Home UpIsraeli Settlements

Palestinians not only suffer from military occupation but see their country steadily losing ground to ever-encroaching Israeli settlements. Ironically, it is job-hungry Palestinians who actually build those settlements.

The gate to Metzad, a small settlement northeast of Hebron. The gate itself is strictly standard-issue, identical to the gates at almost every Israeli settlement on the West Bank. It's power operated and controlled from the guardhouse.

Metzad again. The fencing is impressive but atypical. Most West Bank settlements are now so old that the original chain-link fencing, though topped with barbed wire, is hardly a serious barrier.

The settlements stand in stark juxtaposition to the surrounding Palestinian villages—and usually on strategic hilltops overlooking them. Here, Betar Illit stands on a ridge overlooking an orchard belonging to Nahalin, a village southwest of Bethlehem. Relations between the two are not good. The Palestinians see the settlement and burn at the theft of their land; residents of the settlement, on the other hand, will casually dismiss Nahalin as an "Arab village," so insignificant that its name is not worth mentioning.

A lawn behind a home in Betar Illit. In the distance is Nahalin, at the foot of the Judean Plateau. The pine forests on the distant slopes are part of Gush Etzion, the first post-1967 settlement.

El'azar, part of Gush Etzion, rises above terraces belonging to villagers from El Khadr. The valley is the Wadi el-Biyar, "the valley of wells." The name refers to ancient Roman shafts sunk to a tunnel that once carried water north to Solomon's Pools.

A Roman road winds along a hilltop north of Nev'e Daniel, whose watertower dominates the skyline. Villagers from El Khadr tend the vineyards on either side of the ancient road.

Most settlements begin like this, with rows of mobile homes. Years later, permanent housing may be built.

Sometimes, the mobile homes stay in use for a long time.

Over the hump: simple but permanent housing, with flowers and children.

The high end: a backyard at Har Gilo, high above Bethlehem and with a superb view west toward the Mediterranean.

A Jordan Valley settlement: simple, but by Israeli standards offering room to breathe.

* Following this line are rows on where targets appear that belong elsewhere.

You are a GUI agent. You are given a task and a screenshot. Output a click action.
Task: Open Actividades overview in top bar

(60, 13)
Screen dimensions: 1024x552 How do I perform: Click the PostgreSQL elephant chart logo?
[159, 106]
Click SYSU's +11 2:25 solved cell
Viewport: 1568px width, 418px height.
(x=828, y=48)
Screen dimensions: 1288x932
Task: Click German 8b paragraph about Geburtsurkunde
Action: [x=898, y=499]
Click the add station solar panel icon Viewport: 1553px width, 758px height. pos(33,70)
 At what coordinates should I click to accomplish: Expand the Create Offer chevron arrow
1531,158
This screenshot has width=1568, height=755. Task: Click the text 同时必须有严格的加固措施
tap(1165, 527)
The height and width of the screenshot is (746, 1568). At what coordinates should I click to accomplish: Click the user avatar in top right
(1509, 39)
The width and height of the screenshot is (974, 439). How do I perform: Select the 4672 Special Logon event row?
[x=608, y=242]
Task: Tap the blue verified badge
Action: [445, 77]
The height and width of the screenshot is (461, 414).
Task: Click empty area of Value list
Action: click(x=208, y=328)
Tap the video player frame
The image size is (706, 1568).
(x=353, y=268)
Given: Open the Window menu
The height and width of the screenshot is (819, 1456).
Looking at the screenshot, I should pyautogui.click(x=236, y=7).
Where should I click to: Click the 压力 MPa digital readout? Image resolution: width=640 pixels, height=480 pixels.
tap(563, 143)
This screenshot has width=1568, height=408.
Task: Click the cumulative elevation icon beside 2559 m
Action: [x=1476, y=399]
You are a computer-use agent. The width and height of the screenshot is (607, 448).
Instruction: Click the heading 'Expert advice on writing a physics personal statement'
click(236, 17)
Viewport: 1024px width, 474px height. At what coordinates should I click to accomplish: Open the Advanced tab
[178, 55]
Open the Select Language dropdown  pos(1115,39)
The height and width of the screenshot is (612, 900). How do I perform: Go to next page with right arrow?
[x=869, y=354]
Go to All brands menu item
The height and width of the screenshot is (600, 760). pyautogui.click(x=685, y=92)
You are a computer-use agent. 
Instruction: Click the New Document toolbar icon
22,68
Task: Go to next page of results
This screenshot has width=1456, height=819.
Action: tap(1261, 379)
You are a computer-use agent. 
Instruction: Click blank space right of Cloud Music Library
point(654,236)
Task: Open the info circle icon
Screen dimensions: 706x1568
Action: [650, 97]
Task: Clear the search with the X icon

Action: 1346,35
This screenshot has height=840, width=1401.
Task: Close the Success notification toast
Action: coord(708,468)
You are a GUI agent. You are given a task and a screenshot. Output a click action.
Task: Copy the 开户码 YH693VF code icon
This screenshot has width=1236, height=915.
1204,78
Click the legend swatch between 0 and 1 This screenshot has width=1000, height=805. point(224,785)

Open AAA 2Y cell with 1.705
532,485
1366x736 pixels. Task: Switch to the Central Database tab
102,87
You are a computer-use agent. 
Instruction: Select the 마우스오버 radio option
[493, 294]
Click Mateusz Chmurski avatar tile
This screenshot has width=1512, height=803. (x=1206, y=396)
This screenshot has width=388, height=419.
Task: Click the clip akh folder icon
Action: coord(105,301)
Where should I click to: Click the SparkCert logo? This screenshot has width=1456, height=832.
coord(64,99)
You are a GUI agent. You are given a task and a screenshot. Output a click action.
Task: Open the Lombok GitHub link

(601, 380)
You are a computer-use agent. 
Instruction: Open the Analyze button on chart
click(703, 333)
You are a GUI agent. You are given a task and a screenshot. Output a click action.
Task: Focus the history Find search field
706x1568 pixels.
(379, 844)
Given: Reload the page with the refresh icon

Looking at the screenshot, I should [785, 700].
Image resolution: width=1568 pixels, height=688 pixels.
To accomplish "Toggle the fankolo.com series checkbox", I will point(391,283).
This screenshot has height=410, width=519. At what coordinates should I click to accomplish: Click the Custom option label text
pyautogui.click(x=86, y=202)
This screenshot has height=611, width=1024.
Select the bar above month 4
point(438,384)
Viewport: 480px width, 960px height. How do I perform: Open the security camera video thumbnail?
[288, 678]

The Jordan Valley settlement of Almog relies heavily on vacationers who rent cottages by the day.

In 1999, construction continued in Almog.

Within a few years, gardens make the new homes more attractive.

It looks like drab public housing anywhere, but this is the standard apartment building at Kiryat Arba, the settlement adjoining Hebron.

Nowhere in Palestinian Hebron is there anything as green as this—or as reliably served by water mains.

A playground at Tekoa. In the background rises Herodion, atop whose modified slope Herod built a palace where he supposedly is buried. The frontier atmosphere is strong in settlements like these, detached from the more populous settlement blocks farther west.

You'll look a long time before you see anything like this in a Palestinian village.

Ariel has the luxury of a swimming pool.

The Dead Sea, on an unusually clear day, looms behind Ma'aleh Adumim, a settlement east of Jerusalem—and the West Bank's biggest. The town was in the world press in 1999, when a Burger King franchisee led the company to believe that the settlement was in Israel, not the West Bank. A threatened worldwide boycott of Burger King got the company's attention, and the Burger King went away.

Ephrata, the biggest Gush Etzion settlement.

Housing at the north end of Ephrata. The picture was taken from a road used by the residents of Wad er-Rihal, a small village whose residents were afraid that the growth of Ephrata would sever their road to Bethlehem.

A boundary marker, poignant because Ephrata marches inexorably northward over lands that Palestinians insist is theirs.

Most settlers commute to jobs in Israel, especially Jerusalem or Tel Aviv. Most often, they travel by public bus, here escorted to Hebron's Kiryat Arba by a jeep. The metal screen on the front window protects the bus from rocks. Settlers often replace the original windows of their cars with thick plexiglas ones.